From last Sunday’s gospel story of the Transfiguration: “Then a cloud came, casting a shadow over them; from the cloud came a voice, ‘This is my beloved Son. Listen to him.’ Suddenly, looking around, they no longer saw anyone but Jesus alone with them."
The beauty of Father Hesburgh’s life with Notre Dame is not that he was able to propel it into being a world-class university, with all the benefits to students, community, and world go along with such a status, or that Our Lady’s university became, in Father Jenkins’ more recent description, “a force for good in the world." The true beauty of his life and work with the University is that in all things, we were directed to Christ. Jesus Christ was, in the actions of the University, the beginning and the end, the starting point and the goal.
How do I know this? I was simply an undergraduate student from 1979 to 1983, a member of Jazz Band, Chapel Choir, and the Debate team. I wasn’t in Student Government and I didn’t report for the Observer. My parents weren’t well connected alumni. I was a non-Catholic public school kid when I arrived. I had no special knowledge or insight into the workings of the University. As it turns out, none of that was required to see Christ in all we did; it was much simpler than all that.

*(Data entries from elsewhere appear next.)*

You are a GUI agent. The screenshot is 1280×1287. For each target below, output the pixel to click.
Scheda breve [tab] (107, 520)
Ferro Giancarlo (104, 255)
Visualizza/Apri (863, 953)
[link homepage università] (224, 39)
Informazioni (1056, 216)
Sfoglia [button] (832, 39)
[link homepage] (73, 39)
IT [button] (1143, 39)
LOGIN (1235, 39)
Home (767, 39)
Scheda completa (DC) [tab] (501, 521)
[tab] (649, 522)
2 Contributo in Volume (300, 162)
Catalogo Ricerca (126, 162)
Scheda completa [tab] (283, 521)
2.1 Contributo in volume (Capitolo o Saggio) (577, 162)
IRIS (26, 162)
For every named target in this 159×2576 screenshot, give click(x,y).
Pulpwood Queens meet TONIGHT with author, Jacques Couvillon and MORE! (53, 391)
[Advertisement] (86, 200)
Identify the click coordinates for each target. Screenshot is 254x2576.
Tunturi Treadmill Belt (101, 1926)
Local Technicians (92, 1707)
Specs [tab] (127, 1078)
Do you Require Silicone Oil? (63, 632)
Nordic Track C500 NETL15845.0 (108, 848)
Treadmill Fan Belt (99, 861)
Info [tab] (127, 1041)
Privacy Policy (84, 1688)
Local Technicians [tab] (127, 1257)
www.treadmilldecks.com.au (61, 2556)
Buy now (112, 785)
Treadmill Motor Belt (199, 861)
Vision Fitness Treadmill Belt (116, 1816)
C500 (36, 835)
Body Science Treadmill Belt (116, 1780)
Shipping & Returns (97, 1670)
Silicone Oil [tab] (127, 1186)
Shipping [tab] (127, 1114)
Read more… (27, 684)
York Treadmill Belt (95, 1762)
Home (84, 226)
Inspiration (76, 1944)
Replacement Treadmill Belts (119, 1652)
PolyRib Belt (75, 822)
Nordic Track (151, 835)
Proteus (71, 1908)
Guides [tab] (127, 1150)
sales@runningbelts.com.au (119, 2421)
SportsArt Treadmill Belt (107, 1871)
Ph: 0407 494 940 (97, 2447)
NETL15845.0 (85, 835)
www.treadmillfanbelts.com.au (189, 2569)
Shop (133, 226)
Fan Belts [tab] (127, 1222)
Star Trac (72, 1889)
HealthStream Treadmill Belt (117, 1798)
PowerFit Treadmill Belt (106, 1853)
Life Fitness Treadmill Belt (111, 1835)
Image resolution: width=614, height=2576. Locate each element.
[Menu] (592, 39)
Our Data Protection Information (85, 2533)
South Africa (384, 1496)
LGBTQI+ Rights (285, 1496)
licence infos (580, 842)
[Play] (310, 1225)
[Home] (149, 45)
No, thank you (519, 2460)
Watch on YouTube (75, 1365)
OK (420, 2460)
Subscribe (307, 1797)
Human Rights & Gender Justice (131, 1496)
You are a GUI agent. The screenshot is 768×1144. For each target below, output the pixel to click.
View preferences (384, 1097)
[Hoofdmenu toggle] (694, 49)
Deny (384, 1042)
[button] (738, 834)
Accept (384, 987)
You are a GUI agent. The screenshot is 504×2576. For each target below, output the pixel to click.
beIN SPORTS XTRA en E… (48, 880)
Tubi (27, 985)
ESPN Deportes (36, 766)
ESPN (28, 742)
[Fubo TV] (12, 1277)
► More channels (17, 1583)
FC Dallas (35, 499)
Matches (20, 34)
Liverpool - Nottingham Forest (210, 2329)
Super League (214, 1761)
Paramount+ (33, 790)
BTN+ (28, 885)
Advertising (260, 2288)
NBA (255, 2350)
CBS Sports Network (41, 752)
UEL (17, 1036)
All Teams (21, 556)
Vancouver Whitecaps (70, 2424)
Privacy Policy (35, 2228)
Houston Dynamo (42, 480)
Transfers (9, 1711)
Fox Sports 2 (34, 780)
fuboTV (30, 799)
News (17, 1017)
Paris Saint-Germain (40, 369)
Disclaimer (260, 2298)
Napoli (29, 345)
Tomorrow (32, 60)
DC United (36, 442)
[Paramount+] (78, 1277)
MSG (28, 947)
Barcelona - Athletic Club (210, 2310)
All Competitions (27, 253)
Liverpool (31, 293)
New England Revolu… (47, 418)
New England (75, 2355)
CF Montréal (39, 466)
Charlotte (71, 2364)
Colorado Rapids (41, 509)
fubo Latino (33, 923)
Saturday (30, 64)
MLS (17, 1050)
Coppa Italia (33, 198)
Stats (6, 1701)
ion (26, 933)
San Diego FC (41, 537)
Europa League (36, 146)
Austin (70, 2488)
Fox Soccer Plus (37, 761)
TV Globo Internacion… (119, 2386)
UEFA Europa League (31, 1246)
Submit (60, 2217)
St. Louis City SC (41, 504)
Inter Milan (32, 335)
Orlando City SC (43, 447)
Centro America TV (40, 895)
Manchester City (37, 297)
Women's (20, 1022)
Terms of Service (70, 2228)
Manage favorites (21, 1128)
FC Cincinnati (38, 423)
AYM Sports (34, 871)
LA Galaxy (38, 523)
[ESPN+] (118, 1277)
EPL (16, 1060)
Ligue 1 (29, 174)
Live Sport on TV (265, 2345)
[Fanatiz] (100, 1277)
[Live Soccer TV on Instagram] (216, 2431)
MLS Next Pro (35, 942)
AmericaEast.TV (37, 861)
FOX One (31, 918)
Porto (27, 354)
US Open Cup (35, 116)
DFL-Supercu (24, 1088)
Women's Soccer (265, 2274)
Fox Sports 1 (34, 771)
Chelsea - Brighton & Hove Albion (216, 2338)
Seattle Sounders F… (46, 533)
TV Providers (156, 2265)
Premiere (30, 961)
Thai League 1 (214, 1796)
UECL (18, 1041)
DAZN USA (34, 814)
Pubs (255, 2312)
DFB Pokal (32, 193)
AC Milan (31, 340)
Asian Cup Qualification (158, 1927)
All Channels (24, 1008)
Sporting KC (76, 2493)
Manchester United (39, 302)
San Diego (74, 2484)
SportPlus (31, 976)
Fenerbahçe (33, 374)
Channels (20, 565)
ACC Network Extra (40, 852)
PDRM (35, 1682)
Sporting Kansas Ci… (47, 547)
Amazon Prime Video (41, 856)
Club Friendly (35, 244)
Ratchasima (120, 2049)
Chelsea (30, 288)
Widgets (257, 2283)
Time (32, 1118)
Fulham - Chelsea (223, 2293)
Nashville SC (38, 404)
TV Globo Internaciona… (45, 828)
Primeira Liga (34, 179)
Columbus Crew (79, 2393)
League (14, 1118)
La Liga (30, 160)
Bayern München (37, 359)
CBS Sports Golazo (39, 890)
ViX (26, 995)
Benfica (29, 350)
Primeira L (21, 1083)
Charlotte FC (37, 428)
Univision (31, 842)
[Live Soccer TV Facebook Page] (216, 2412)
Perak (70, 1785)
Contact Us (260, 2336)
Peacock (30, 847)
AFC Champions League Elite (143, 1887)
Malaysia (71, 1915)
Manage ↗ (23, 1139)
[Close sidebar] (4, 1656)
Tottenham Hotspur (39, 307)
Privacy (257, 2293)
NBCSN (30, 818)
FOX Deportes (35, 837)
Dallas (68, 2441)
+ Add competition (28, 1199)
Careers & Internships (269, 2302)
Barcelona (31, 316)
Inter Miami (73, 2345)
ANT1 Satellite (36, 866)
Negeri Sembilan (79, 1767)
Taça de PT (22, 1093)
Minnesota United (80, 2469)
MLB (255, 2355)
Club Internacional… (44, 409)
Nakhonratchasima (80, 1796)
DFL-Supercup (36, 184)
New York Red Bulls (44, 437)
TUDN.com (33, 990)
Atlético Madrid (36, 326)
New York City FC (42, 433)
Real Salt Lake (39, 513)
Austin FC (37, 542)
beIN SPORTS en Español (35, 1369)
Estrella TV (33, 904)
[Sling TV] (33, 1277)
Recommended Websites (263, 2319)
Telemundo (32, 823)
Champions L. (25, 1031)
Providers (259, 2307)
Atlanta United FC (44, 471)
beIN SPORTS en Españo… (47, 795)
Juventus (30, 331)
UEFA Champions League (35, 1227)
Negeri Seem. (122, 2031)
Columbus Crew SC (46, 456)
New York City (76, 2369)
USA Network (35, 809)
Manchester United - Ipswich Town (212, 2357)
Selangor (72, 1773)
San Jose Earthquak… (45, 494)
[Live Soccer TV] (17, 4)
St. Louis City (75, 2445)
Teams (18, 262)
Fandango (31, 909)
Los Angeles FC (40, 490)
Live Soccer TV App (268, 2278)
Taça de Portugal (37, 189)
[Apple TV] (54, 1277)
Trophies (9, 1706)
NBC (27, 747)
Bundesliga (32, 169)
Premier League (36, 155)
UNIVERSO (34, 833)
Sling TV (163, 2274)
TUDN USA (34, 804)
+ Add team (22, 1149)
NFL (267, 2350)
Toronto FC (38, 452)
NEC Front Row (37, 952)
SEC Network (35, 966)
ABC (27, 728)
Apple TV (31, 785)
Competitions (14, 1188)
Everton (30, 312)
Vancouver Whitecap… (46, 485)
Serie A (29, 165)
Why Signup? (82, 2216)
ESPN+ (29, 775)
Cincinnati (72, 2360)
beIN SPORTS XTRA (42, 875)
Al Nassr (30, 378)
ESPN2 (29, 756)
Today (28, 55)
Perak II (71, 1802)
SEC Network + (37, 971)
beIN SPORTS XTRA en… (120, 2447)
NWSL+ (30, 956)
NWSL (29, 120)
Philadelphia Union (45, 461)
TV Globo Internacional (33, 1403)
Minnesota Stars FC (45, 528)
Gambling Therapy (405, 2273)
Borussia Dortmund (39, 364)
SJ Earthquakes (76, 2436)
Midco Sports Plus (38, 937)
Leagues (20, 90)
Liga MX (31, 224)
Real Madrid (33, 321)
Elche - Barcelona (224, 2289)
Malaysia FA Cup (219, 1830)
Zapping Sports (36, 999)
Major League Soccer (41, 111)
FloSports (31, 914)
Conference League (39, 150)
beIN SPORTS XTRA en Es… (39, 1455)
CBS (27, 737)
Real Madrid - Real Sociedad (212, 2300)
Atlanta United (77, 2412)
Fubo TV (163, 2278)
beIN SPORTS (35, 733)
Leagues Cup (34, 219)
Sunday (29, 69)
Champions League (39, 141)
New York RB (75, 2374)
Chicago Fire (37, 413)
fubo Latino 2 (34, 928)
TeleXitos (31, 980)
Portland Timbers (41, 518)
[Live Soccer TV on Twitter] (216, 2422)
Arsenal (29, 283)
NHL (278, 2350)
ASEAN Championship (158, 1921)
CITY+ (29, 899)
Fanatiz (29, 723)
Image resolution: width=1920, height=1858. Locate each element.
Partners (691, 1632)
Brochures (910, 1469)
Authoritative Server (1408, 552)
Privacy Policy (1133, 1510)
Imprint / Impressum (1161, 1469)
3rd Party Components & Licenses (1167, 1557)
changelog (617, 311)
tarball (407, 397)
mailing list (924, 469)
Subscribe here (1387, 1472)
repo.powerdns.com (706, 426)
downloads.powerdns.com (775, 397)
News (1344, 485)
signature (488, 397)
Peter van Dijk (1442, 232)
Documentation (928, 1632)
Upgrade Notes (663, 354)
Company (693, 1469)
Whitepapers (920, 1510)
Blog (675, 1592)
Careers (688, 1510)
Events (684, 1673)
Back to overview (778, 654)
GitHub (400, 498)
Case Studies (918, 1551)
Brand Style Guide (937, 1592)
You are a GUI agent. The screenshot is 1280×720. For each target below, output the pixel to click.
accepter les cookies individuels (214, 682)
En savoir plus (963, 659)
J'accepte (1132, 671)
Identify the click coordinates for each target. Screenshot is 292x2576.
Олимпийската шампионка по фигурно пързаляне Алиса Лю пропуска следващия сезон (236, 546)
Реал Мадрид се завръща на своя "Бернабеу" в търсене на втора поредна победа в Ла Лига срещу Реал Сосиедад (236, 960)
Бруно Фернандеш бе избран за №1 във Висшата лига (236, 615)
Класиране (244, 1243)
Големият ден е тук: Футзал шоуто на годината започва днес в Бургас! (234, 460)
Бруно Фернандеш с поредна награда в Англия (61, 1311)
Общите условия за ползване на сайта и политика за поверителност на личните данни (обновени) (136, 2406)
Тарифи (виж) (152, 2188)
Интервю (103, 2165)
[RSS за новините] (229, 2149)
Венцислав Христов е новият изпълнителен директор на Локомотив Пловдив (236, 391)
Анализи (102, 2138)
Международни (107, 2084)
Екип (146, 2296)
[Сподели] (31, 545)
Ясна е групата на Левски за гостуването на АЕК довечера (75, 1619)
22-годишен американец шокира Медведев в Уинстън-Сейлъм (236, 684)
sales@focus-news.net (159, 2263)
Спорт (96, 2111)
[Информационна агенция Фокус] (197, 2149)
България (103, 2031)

We prayed to start most of our classes, not just ones in theology. We were taught by a wide variety of professors, including priests. There was mass in my dorm every day, and guys went. Our rector was a priest who was pretty gruff, but despite his reputation (enhanced regularly in the great Observer comic strip “Molarity"), he truly cared for us “fellas." We talked about God, scripture, religion, and how all of these things affected the world in our hallways and room at night over popcorn, ramen noodles, and Diet Dr. Pepper, it never seemed absurd, and even the priests and nuns who were our assistant rectors listened to and engaged us as if we were fellow theologians. We took theology classes not just because we had to, but because we loved and respected the professors like Father Dunne, Father Malloy, Dr. Ford, and Father McBrien. We deeply desired to see how they saw God through literature, other people, scripture, and tradition, and they were more than willing to feed that hunger and show us what it could mean in our lives. The Center for Social Concerns, the Logan Center, the Nestle ban, the debate over nuclear freeze vote, spring break trips, liturgical ministries; all of these invited us to live what we learned. And in all of our classes, God was never far away; not because we brought him, but because our professors wanted us to engage with ideas of theology, ideas of the divine.
It is no surprise, then, that Father Hesburgh wanted to be known as, and was remembered all of last week for being, a priest. As was mentioned more than once, he was our pastor. I have worked in Catholic education long enough to know that my experiences on campus were influenced by his good leadership, leadership which set an example, but provided those “below" the room and opportunities to carry out the goal of being Catholic, pastoral, and becoming disciples of Christ in the world we strove to enter and change. In the end, it was not Father Hesburgh that we encountered: we “no longer saw anyone but Jesus" in our lives. But Father Hesburgh’s seventy-one years as priest took us to that place and, as we descended from the amazing mountain top experience that was Notre Dame, encouraged us to live it.